GISIN: Technical Introduction
This document provides an introduction to the Global Invasive Species Information Network (GISIN). The goals of this system are to allow users of the world-wide-web to access the large amount of data that is available on invasive species in an easier way. Currently, accessing data on invasive species consists primarily of searching through Google, searching the scientific literature to discover individuals who have data, or asking others, i.e., by simple word-of-mouth. After finding the data it can be a time-consuming task to filter through it to find exactly what one is looking for and then convert it into a desired format.
GISIN will change the user experience by enabling 1) a centralized registry of web sites and services with information on invasive species, 2) web sites where end-users can contribute data and make it available to other web sites, 3) web sites with summaries, maps, and models of invasive species distributions based on all available data, and 4) web portals that allow browsing across all available invasive species data.
This project will only be successful if it is easy for those with invasive species data to add their data into the system. For this reason the system has been built to be as simple and easy as possible for those with data, referred to as data providers, to add their data into the system.
The system must also provide services that are of value to the end-user community. This means it must be easy to access the available data. Ease of access means the system must support the standards, platforms, and languages that are used today on the Internet. It also means any additional standards or vocabularies must be simple, well documented, and easily available.

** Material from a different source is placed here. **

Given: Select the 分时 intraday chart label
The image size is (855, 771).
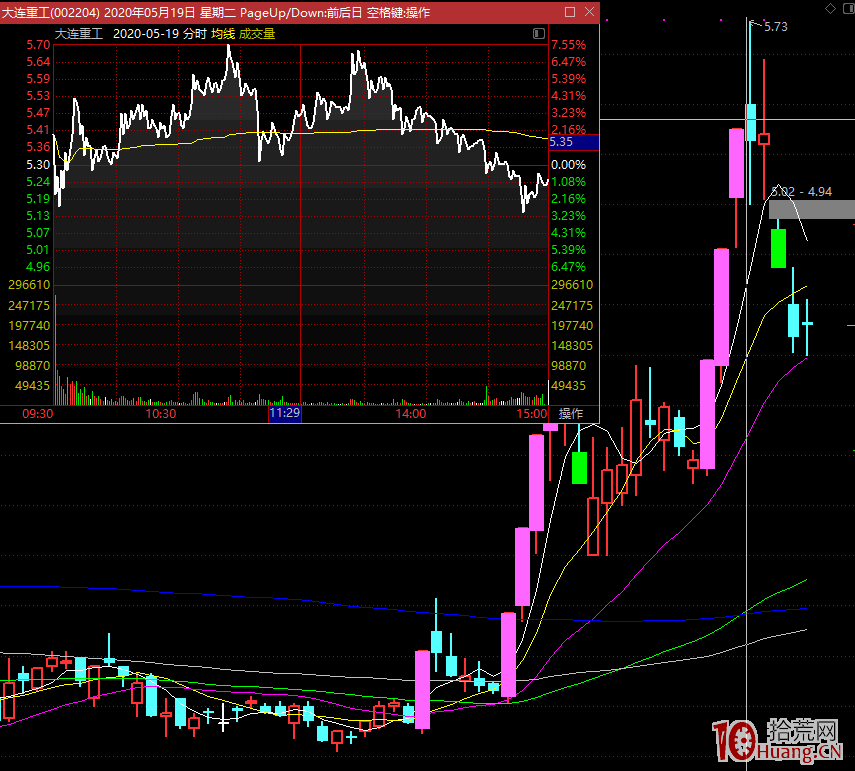Looking at the screenshot, I should tap(194, 33).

GISIN has been created and is managed by the Global Invasive Species Information Network (GISIN) and is based on the framework originally created by NISbase, a collaboration between the Smithsonian Institution and the US Geological Survey (Greg Ruiz, Brian Steves, Pam Fuller, and Shawn Dalton) that can be seen at http://www.nisbase.org.
2. System Components
The ISS is made up of a variety of components (Figure 1). With the exception of the Registry, any of these components may be created by anyone with access to a web server attached to the Internet. The Registry is maintained by the National Institute for Invasive Species Science (NIISS). Providers include a large variety of organizations and individuals who have information on invasive species and an available web server. Providers include herbariums, museums, resource manages, volunteer groups, and scientific research teams. A Common is a special case of a provider that includes a web site where end-users with data can add their own data into the system without having to manage a web server themselves. Consumers are web servers that wish to access invasive species data within the system. Consumers include servers that provide summaries of the available data, maps of individual species distributions, and models on their potential spread. A portal is a web site that integrates data from multiple providers making it easier for end-users to browse the information.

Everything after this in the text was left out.